Chapter 3 spocc
3.1 What is spocc?
spocc is an R package that is a single user interface to occurrence data.
spocc
currently interfaces with ten major biodiversity repositories
- Global Biodiversity Information Facility (GBIF) (via
rgbif
) - Berkeley Ecoengine (via
ecoengine
) - iNaturalist
- VertNet (via
rvertnet
) - Biodiversity Information Serving Our Nation (via
rbison
) - eBird (via
rebird
) - AntWeb (via
AntWeb
) - iDigBio (via
ridigbio
) - OBIS
- Atlas of Living Australia
3.2 Basic example
Load spocc
and request data for a given taxonomic name, for each of three different data sources, specify options across all data sources (e.g., limit
number of records), and options for specific data sources (using gbifopts = list()

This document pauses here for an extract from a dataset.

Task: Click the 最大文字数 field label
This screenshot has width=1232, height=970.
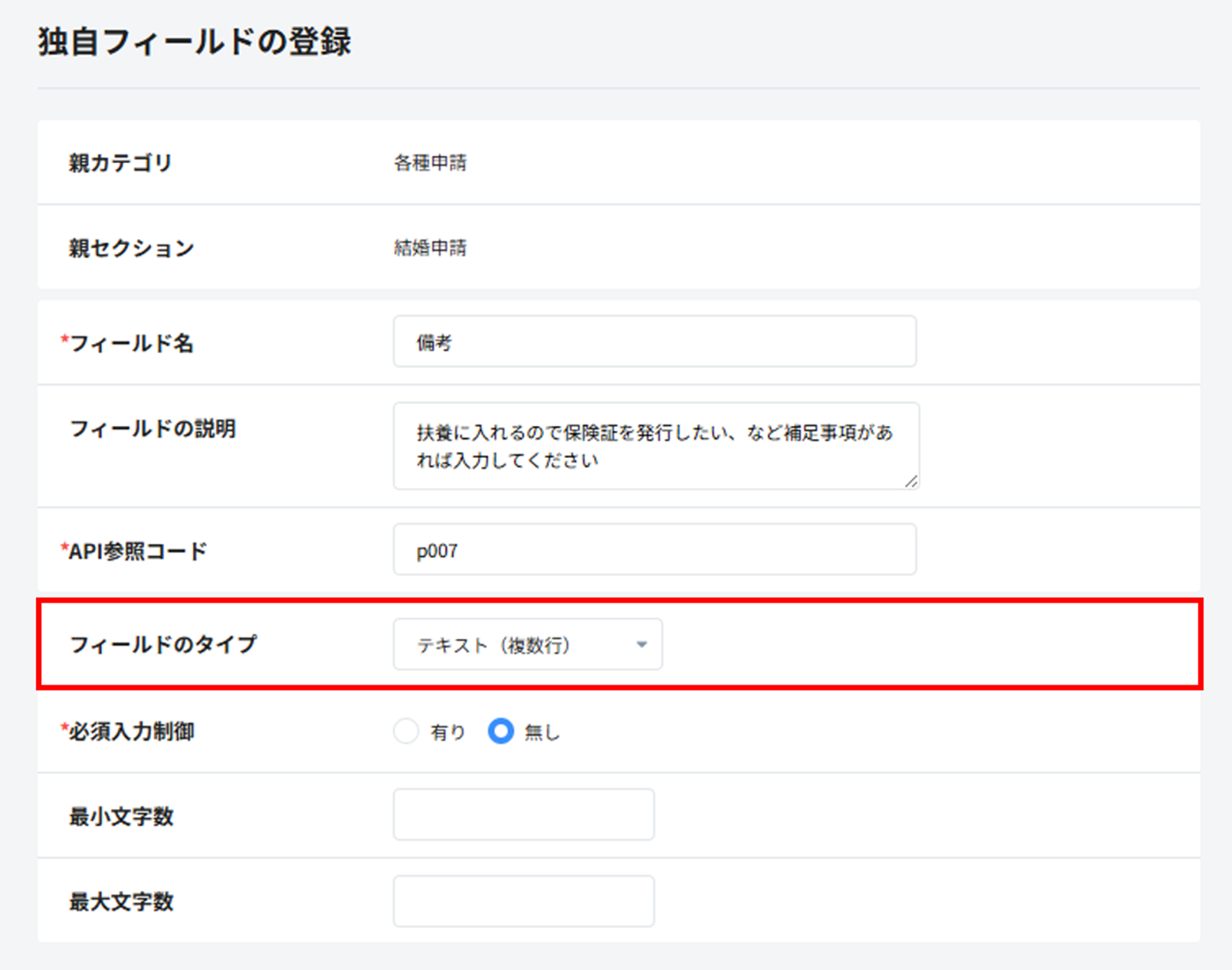Action: click(122, 903)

, etc. for each data source).
library(spocc)
out <- occ(query = 'Setophaga caerulescens', from = c('gbif','bison','inat'), limit = 3, gbifopts = list(country = 'US'))
Access GBIF data
out$gbif
#> Species [Setophaga caerulescens (3)]
#> First 10 rows of [Setophaga_caerulescens]
#>
#> # A tibble: 3 x 73
#> name longitude latitude prov issues key scientificName datasetKey
#> <chr> <dbl> <dbl> <chr> <chr> <chr> <chr> <chr>
#> 1 Seto… -96.7 32.9 gbif cdrou… 2550… Setophaga cae… 50c9509d-…
#> 2 Seto… -96.7 32.9 gbif gass8… 2557… Setophaga cae… 50c9509d-…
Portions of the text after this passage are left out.